Foto 1 : Para pengrajin bertemu dan mendengarkan presentasi kerapian anyaman. doc. YP |
Foto 2 : Aneka anyaman tikar dr pandan (produk dari hasil hutan bukan katu/HHBK oleh pengrajin. doc. YP |
Selasa
pekan lalu (19/3), para pengrajin HHBK se KKU bertemu di Pusat Pendidikan
Bentangor Pampang Center, Desa Pampang Harapan.
Bertemunya jaringan pengrajin tersebut membahas tentang harapan dan masa
depan bagi para pengrajin terkait adanya info pasar lokal atau pembeli lokal
yang siap menampung hasil kerajinan para pengrajin 500 tikar per hari.
Angin
segar terkait adanya pembeli lokal tersebut didapat dari mitra kerja Yayasan
Palung, Endro Setiawan, dari Balai Taman Nasional Gunung Palung (BTNGP).
Berdasarkan informasi tersebut, Endro mengajak Yayasan Palung untuk mengajak
para pengrajin bertemu. Para pengrajin Hasil Hutan Bukan Kayu (HHBK) di Tanah
Kayong khususnya di Kabupaten Kayong Utara bertemu terkait bagaimana para
pengrajin harus bisa mencari strategi agar para pengrajin mampu mencapai target
dengan memproduksi 500 tikar setiap
harinya.
Foto 3 : Para ibu-ibu pengrajin tikar saat menganyam, doc.

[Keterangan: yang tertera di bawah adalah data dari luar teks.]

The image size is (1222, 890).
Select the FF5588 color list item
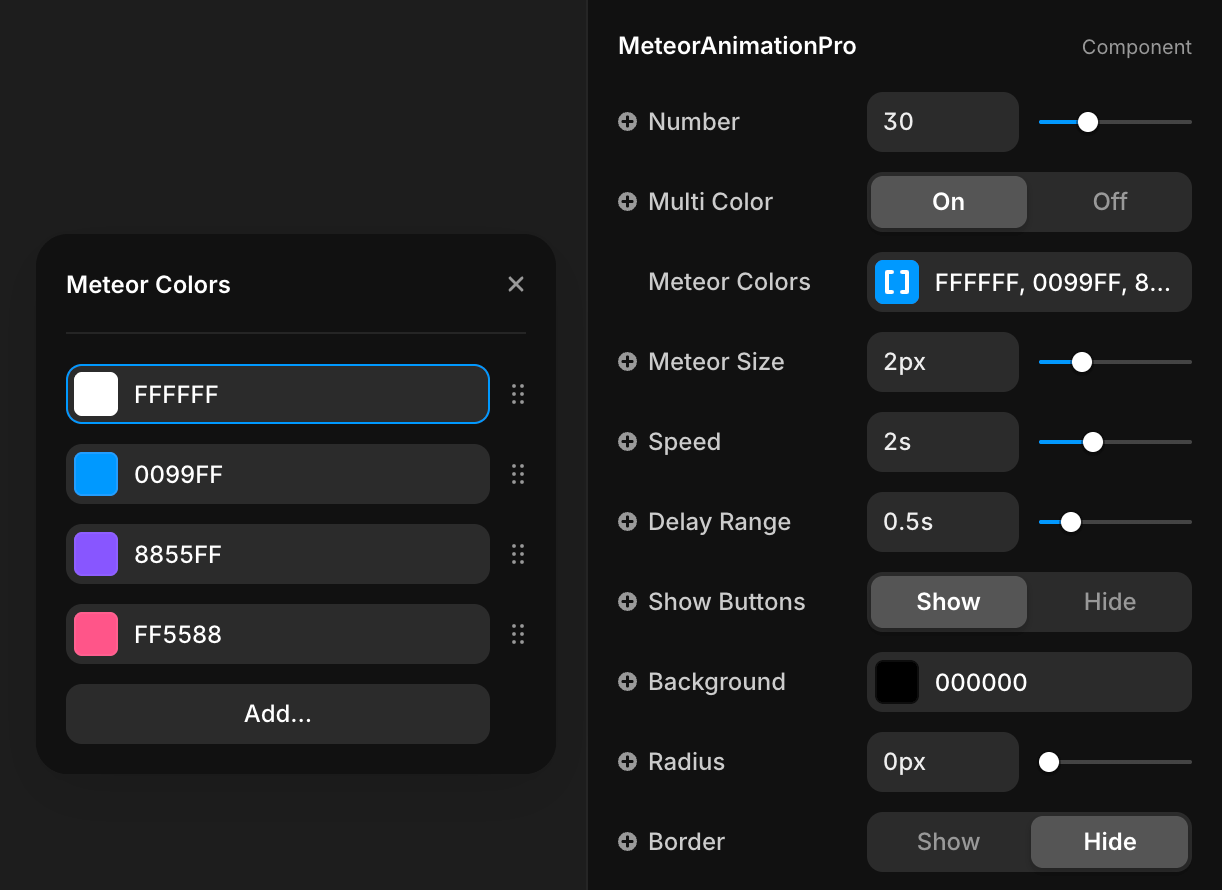[300, 634]
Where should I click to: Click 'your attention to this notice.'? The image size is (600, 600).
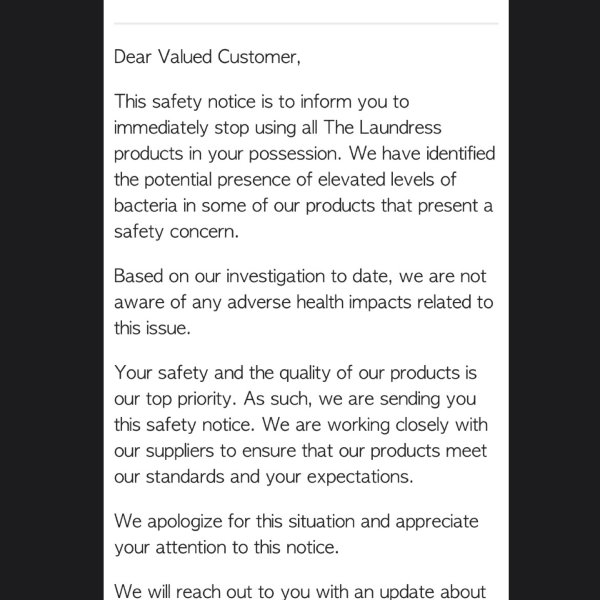click(227, 548)
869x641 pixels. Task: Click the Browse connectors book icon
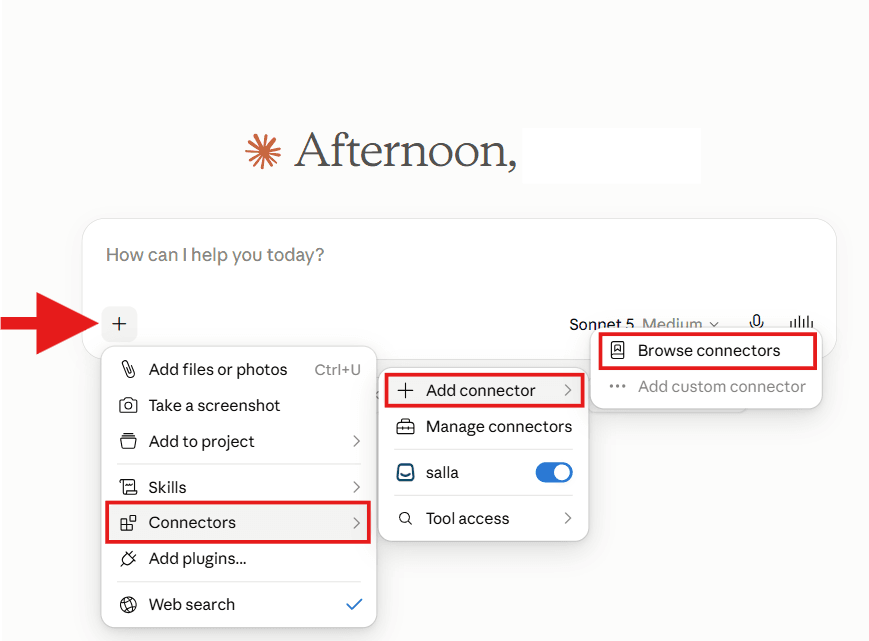pyautogui.click(x=617, y=350)
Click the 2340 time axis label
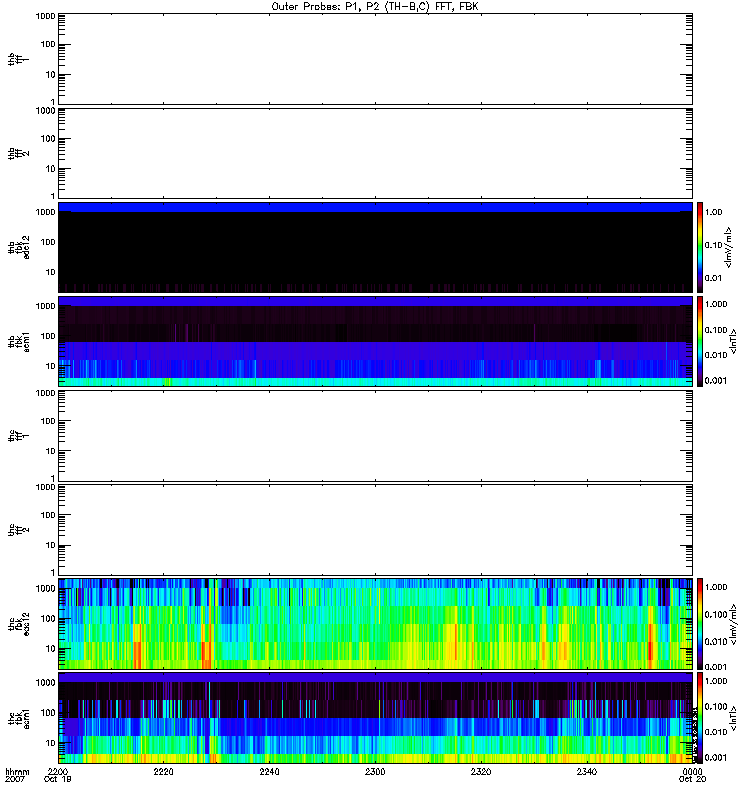The height and width of the screenshot is (800, 750). tap(587, 773)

YP |
Saat
ini, para pengrajin atau kelompok pengrajin binaan Yayasan Palung tersebar di beberapa
desa di Kabupaten Kayong Utara. Para pengrajin tersebar seperti di Desa Batu
Barat, Desa Pangkalan Buton, Desa Harapan Mulia dan Desa sejahtera.
Pengrajin
tikar yang secara rutin menganyam tersebar di Desa Batu Barat, Kec. Simpang
Hilir dan di Desa Pangkalan Buton di Kec. Sukadana. Hingga kini, mereka rutin
memproduksi kerajinan tikar dalam seminggu mampu menganyam 7-10 tikar berukuran
besar dan bisa lebih banyak jika berukuran kecil.
Informasi
permintaan anyaman tikar, pembeli tikar dalam hal ini menginginkan para
pengrajin untuk menganyam tikar tanpa motif atau warna, dengan kata lain
pembeli menginginkan anyaman tikar polos. Para pengrajin juga di haruskan
menganyam tikar mereka tidak langsung jadi, tetapi setengah jadi. Adapun ukuran
dari tikar tersebut 60 x 120 cm, panjang 10-15 cm, lebar 60 cm dan panjang
rumbai (sisa anyaman yang belum jadi-red) 10-15 cm. Menurut rencana, pembeli
kerajinan tikar tersebut akan mengadakan bimtek (bimbingan teknis) di dua
kecamatan yaitu di Sukadana dan Melano, Simpang Hilir.
Dalam
menganyam tikar, para pengrajin di Desa Batu Barat terbiasa dengan menganyam
tikar dengan berbagai corak dan motif serta beraneka warna. Motif dan corak
anyaman yang mereka anyam adalah motif pucuk rebung dan berbagai motif sesuai
dengan keinginan dari pemesan. Anyaman tikar pengrajin berasal dari bahan bukan
kayu, yakni bahan pandan (Pandanus spp);
pandan Pahang dan pandan laut.
Foto 4 : Ibu Ida Pengrajin Tikar saat menganyam. doc. YP |
Untuk
saat ini, Yayasan Palung memfocuskan pada pengrajin di Desa Batu Barat dan Desa
Pangkalan Buton, ujar Fredrik Wendi Tamariska dari Yayasan Palung selaku
Pembina ibu-ibu pengrajin di beberapa desa di KKU. Lebih lanjut menurutnya,
Para pengrajin di Desa Batu Barat dan Desa Pangkalan Buton adalah pengrajin
tikar yang rutin memprodusi tikar tiap minggunya baik untuk kebutuhan mereka
ataupun untuk di jual jika ada yang pesan. Sedangkan di Desa Harapan Mulia, para
pengrajin memanfaatkan kerajinan dari hasil hutan bukan kayu berupa bambu dan
keladi air. Bambu dan keladi air, mereka
kreasikan untuk dibuat nyiru, penangkin, hiasan dinding dan hiasan
meja.Sedangkan di Desa Sejahtera, para pengrajin mengolah lidi nipah (Nypa spp) untuk dijadikan lekar (tempat
atau alas alat-alat dapur seperti kuali dan periuk-red) dan hiasan dinding.
Dalam
pertemuan (19/3), Yayasan Palung dan BTNGP bersepakat untuk memfasilitasi para
pengrajin untuk memenuhi target dan kualitas produksi berdasarkan permintaan
pembeli. Selain itu juga, dengan adanya permintaan pembeli (peluang pasar)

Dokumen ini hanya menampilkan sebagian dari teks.